Was genau ist „Die dunkle Seite der Liebe“ nun wirklich? Nun, es ist eine Geschichte voller kontrastreicher Emotionen und Gefühle, die Charakterisierung einer problembehafteten, noch immer von ihren Ursprüngen zehrenden Kultur, eine detaillierte Beschreibung der Weigerung von Akzeptanz und Toleranz, ein Stück vergangene und dennoch aktuelle Zeitgeschichte, ein Gleichnis mitsamt der Wechselwirkung von Hass und Verbundenheit und letztendlich die Geschichte zweier Personen, die in ihre aussichtslose Situation hineingeboren werden, und denen von Anfang an nicht erlaubt ist, als freie Menschen zu leben.

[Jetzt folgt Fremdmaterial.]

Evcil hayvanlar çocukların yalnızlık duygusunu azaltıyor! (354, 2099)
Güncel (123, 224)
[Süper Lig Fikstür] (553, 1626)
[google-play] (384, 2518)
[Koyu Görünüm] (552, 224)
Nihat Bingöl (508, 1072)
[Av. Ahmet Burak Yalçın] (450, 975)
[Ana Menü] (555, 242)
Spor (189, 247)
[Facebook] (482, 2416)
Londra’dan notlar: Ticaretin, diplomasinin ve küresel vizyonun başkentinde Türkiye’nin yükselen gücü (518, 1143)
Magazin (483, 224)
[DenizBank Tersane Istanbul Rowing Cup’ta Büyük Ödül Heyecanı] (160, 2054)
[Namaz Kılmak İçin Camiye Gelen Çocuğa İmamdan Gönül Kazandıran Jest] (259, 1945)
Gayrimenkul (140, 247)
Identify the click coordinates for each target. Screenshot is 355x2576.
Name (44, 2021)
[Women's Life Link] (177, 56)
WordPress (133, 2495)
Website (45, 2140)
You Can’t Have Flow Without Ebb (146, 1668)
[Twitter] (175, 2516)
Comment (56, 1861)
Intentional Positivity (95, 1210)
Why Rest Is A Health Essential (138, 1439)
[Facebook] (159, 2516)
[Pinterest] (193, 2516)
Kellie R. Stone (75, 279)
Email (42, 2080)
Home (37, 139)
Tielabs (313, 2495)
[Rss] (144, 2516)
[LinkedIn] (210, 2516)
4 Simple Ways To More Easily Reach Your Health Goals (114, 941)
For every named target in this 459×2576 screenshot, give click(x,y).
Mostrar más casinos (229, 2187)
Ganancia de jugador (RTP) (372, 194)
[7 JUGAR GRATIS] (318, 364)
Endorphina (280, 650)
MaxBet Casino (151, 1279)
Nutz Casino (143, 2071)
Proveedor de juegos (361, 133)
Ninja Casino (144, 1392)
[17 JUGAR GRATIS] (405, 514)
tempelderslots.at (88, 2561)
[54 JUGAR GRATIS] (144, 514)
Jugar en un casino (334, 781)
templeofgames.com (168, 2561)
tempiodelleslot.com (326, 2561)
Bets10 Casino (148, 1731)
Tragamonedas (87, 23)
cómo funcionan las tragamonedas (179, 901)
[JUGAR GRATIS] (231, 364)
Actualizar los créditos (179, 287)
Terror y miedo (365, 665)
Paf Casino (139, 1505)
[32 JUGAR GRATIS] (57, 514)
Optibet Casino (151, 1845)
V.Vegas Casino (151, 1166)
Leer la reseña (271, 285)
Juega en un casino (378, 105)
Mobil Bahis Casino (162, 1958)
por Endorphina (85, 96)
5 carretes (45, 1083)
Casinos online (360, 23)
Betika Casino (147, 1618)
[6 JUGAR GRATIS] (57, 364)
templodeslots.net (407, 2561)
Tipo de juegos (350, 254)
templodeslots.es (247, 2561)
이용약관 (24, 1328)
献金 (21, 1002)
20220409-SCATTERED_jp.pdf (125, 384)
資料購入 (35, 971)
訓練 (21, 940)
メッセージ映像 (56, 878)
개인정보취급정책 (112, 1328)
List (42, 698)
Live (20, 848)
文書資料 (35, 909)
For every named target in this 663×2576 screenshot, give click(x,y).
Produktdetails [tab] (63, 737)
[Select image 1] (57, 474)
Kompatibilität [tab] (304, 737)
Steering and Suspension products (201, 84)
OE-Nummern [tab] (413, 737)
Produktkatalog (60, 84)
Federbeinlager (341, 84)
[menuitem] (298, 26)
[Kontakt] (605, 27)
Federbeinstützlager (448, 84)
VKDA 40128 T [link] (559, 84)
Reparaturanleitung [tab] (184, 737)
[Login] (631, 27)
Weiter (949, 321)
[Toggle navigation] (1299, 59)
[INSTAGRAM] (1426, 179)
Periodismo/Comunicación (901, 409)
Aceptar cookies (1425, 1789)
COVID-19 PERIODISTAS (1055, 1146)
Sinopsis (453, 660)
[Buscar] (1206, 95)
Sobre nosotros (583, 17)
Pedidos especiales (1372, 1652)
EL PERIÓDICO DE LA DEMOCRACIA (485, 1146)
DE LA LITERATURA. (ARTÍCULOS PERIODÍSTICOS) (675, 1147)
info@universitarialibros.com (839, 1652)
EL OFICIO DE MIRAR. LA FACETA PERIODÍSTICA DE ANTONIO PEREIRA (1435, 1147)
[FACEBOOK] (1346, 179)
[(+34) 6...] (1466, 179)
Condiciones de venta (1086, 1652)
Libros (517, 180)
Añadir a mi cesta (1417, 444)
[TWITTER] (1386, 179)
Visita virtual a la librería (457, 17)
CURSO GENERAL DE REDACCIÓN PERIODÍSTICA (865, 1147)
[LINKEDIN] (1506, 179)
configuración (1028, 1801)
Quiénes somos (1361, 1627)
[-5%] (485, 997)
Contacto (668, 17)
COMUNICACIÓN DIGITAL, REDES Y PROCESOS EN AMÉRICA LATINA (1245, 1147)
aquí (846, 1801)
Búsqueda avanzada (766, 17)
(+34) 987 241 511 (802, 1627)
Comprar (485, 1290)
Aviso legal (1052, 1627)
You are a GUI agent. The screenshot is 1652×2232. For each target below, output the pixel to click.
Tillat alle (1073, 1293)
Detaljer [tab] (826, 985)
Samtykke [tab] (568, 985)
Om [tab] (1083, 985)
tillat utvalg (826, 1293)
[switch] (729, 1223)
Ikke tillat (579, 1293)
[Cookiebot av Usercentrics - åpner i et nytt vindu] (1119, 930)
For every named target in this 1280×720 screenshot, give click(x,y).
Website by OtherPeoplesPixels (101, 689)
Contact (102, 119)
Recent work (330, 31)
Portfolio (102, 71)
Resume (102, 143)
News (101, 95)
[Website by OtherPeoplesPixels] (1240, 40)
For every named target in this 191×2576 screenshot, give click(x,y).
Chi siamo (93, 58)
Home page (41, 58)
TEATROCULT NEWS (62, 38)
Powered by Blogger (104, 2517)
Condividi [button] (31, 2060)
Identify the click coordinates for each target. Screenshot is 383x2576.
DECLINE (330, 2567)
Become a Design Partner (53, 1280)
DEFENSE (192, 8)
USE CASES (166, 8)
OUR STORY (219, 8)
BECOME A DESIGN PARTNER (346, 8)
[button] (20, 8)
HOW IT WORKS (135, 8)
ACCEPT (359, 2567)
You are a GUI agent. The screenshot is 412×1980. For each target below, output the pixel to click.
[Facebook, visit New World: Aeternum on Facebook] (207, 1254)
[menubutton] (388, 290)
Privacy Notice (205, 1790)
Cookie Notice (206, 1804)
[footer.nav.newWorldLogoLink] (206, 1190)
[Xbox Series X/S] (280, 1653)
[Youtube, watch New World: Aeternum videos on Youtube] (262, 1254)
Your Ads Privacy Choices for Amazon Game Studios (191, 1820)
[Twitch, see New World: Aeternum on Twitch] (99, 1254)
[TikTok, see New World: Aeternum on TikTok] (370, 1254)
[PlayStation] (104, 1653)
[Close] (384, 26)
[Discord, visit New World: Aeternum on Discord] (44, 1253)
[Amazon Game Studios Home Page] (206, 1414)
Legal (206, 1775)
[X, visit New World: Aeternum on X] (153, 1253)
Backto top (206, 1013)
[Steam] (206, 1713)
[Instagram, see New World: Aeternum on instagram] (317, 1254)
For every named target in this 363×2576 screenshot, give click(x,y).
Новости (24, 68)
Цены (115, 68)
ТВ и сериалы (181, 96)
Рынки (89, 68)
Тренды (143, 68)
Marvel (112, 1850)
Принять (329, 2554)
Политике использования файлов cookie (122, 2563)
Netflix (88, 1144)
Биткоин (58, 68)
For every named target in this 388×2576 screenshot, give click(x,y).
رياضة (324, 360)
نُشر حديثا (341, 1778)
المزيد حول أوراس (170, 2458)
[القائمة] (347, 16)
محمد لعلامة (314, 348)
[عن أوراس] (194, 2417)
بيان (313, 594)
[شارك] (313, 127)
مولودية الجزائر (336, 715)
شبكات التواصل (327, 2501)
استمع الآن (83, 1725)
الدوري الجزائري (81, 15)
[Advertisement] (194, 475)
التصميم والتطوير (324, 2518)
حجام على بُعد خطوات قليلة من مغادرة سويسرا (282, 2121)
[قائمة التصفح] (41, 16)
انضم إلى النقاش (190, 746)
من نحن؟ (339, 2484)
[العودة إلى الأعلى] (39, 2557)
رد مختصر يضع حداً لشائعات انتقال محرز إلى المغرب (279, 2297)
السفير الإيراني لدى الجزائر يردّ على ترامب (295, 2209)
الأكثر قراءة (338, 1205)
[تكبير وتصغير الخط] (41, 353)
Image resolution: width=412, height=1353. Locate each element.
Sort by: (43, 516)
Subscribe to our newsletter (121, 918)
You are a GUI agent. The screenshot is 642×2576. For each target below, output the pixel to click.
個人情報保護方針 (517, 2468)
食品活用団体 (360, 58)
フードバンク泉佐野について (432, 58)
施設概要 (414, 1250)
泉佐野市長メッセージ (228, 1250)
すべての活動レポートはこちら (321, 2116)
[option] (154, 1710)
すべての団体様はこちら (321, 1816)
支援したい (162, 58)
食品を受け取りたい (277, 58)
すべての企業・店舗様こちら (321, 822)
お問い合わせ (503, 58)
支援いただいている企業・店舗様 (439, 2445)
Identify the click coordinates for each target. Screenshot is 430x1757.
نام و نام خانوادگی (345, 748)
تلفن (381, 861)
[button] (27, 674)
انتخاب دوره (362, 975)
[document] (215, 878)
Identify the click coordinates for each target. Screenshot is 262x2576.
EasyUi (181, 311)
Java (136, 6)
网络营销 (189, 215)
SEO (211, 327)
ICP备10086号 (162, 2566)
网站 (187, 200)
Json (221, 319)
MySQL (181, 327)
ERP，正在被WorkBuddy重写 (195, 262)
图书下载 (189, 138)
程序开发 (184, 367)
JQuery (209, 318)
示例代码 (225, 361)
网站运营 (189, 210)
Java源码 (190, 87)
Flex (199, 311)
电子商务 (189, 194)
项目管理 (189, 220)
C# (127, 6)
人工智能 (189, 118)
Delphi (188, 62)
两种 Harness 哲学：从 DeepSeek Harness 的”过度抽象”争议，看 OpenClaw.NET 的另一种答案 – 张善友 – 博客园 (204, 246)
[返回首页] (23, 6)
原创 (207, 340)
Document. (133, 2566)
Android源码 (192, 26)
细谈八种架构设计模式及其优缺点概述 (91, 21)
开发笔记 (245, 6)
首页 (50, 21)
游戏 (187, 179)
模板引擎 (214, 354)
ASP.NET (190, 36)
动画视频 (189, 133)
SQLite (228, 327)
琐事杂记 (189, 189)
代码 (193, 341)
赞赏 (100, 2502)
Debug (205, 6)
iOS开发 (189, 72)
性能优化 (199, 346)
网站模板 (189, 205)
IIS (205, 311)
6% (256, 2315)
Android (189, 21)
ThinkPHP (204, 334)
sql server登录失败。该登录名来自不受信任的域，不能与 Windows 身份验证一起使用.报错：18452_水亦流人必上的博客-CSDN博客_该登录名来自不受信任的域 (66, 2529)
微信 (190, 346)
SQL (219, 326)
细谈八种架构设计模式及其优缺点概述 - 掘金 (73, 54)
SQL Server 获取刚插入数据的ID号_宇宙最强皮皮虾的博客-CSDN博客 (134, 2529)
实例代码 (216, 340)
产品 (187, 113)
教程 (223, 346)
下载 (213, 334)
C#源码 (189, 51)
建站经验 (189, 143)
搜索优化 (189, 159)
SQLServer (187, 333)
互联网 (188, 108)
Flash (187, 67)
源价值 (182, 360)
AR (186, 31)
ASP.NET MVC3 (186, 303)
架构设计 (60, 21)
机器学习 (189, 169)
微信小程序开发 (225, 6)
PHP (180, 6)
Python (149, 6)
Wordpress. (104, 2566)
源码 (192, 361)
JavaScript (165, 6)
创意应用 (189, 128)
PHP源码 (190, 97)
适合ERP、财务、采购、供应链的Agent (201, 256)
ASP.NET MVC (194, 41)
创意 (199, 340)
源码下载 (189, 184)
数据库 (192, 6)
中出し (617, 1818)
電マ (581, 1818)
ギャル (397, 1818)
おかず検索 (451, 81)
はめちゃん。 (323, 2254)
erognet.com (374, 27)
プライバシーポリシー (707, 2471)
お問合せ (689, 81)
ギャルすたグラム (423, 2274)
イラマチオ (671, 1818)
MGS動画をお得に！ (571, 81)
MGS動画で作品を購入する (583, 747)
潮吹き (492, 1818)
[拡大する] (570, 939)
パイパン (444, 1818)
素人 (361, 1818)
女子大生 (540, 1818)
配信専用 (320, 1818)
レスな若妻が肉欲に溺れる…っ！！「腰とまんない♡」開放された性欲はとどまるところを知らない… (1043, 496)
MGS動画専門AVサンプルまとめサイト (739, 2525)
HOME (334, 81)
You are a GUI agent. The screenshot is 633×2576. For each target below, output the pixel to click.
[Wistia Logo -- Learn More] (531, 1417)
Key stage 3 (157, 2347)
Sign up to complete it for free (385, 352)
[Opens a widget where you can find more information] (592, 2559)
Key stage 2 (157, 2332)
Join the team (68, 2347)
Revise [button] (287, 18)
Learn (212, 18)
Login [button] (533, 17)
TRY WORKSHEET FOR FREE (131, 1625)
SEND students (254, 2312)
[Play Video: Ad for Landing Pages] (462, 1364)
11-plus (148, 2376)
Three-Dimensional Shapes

Schamis Monumentalwerk hat mich sehr tief bewegt, und gerade zum Schluss hat es mir auch gezeigt, wie man mit einer Geschichte verwachsen und sich mit ihr verbunden fühlen kann. „Die dunkle Seite der Liebe“ ist in der Tat eine Traumreise, die einen aus der Realität entfernt und in eine fremde Realität zurückholt. Was ich aber noch viel erstaunlicher finde: Während der gesamten Spielzeit verspürt man den Drang, immer und immer weiter zu hören, und am Ende tut es weh, wenn die Erzählung endet. Das hätte ich bei einer solch enormen Spieldauer nie und nimmer erwartet, denn schließlich befürchtet man bei mehr als 26 Stunden Spielzeit ja einzelne Längen. Doch es gibt sie nicht. Sehr, sehr bemerkenswert! „Die dunkle Seite der Liebe“ ist ein echter Goldschatz, ein mitreißendes Meisterwerk, eine grandiose Darstellung der Gepflogenheiten einer fremden Kultur und schließlich ein Stück Liebe, wie man sie garantiert noch nie erfahren hat.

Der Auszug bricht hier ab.